Rédigez la suite du discours sur la motion de l'opposition reproduit plus bas, en reprenant immédiatement après sa dernière phrase.

> **PAGE**
'''

Monsieur le Président, je suis heureux de prendre la parole en cette belle journée pour parler de la motion de l’opposition dont nous sommes saisis.
Monsieur le Président, je partagerai mon temps de parole avec la formidable députée de Nunavut.
C'est étrange de parler de ce sujet; c’est un peu comme le jour de la Marmotte. Il semble que, quel que soit le problème, les conservateurs se servent toujours du même outil. Je suppose que lorsque le seul outil dont on dispose est un marteau, tous les problèmes ressemblent à des clous.
La crise climatique et le problème très urgent de la hausse astronomique des prix des aliments et de ses répercussions sur les Canadiens sont des problèmes sérieux qui nécessitent des outils efficaces.
De toute évidence, la motion dont nous sommes saisis concerne les agriculteurs. J’aimerais prendre un instant pour parler des agriculteurs du Nord‑Ouest de la Colombie‑Britannique, qui font un travail incroyable, notamment des producteurs laitiers et des éleveurs de bovins.

'''

> **DONNÉES FOURNIES**
'''

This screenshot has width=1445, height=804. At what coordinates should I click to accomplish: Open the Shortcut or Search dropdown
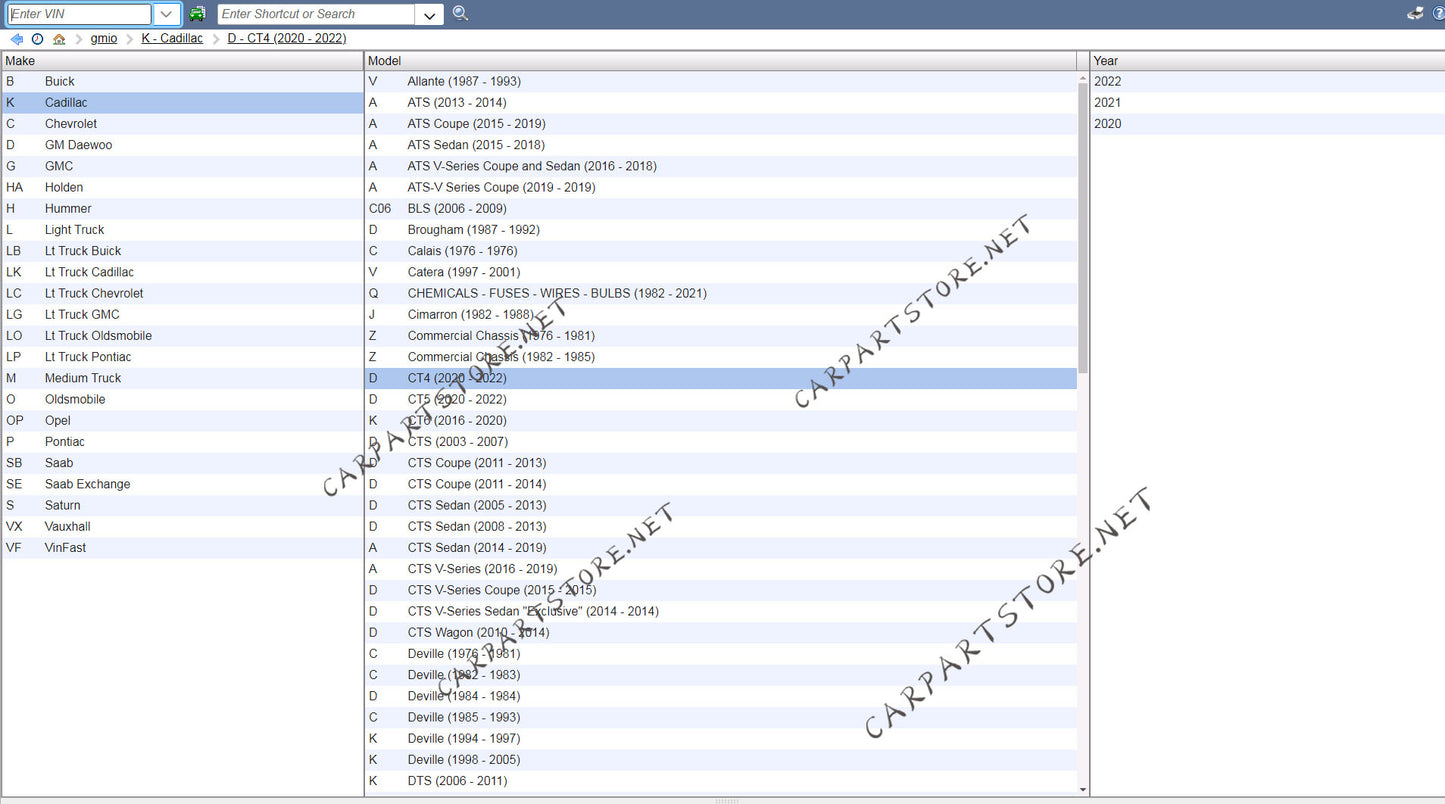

'''
'''

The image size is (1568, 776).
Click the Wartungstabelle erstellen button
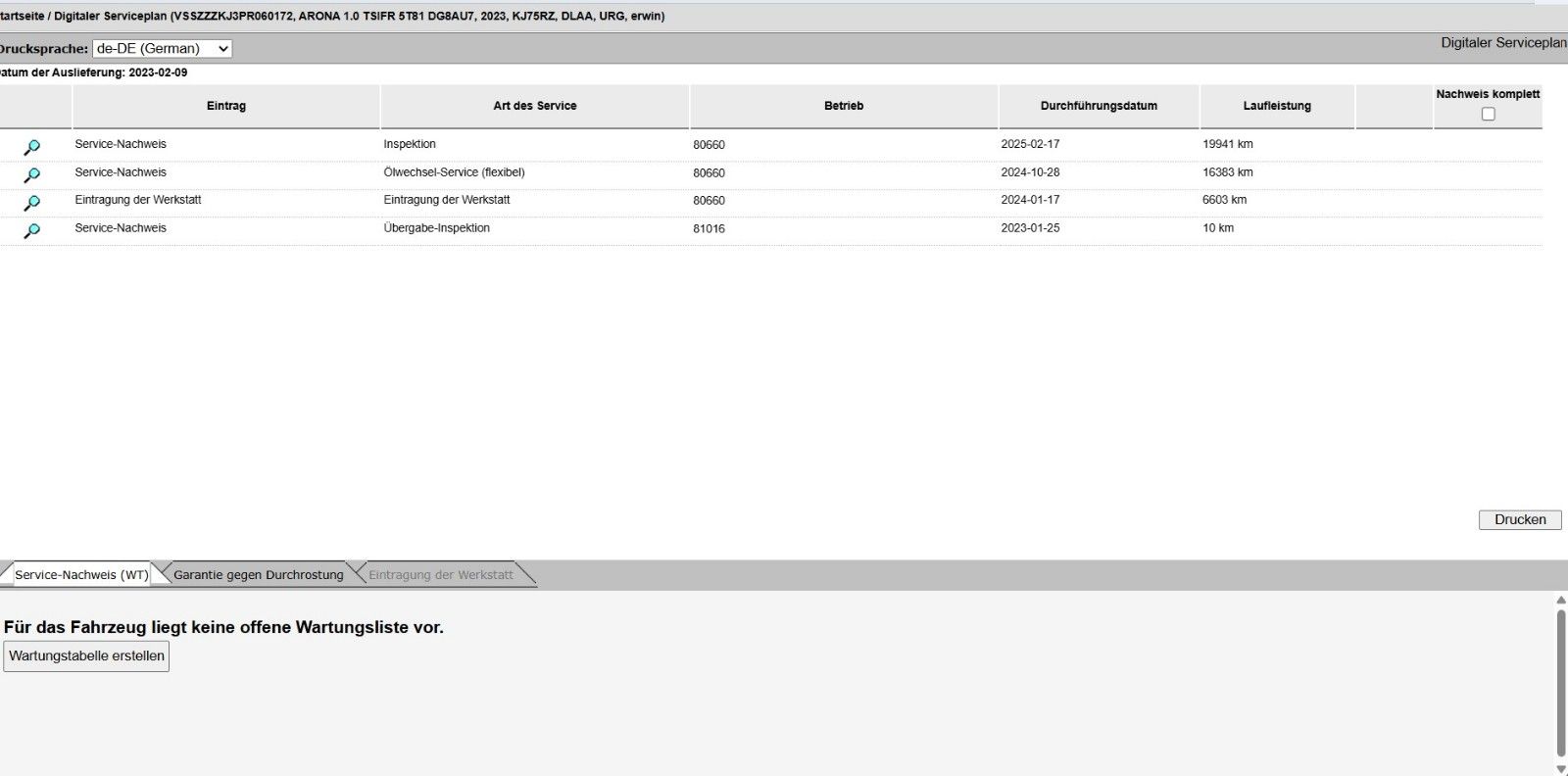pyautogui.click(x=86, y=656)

'''

> **RÉPONSE ATTENDUE**
À Terrace, l’autre jour, j’ai rencontré les propriétaires d’une nouvelle ferme de produits laitiers de chèvre. Ils souhaitent se lancer dans la production artisanale de fromage et de lait de chèvre dans le Nord‑Ouest de la province. C’est un projet vraiment extraordinaire. Cela touche également les producteurs de légumes, les maraîchers et d’autres producteurs qui vendent leurs aliments à la grandeur de la région. La production alimentaire est en plein essor dans le Nord‑Ouest de la province, et nous en sommes très fiers. Tous ces agriculteurs, quelle que soit la taille de leur exploitation, ont raison d’être fiers du travail qu’ils accomplissent.
Il est vrai que les agriculteurs ont de nombreux défis à relever. L’un de ceux-là est le coût des intrants dont ils ont besoin pour exploiter leur ferme, mais ce n’est pas leur seul défi. À long terme, l’un des grands défis est bien entendu l’impact de la crise climatique. N’est-il pas paradoxal de débattre d’une motion de l’opposition qui vise à miner l’approche du Canada à l'égard de la crise climatique, alors que les gens qui sont les plus touchés par cette crise sont justement les agriculteurs de tout le pays?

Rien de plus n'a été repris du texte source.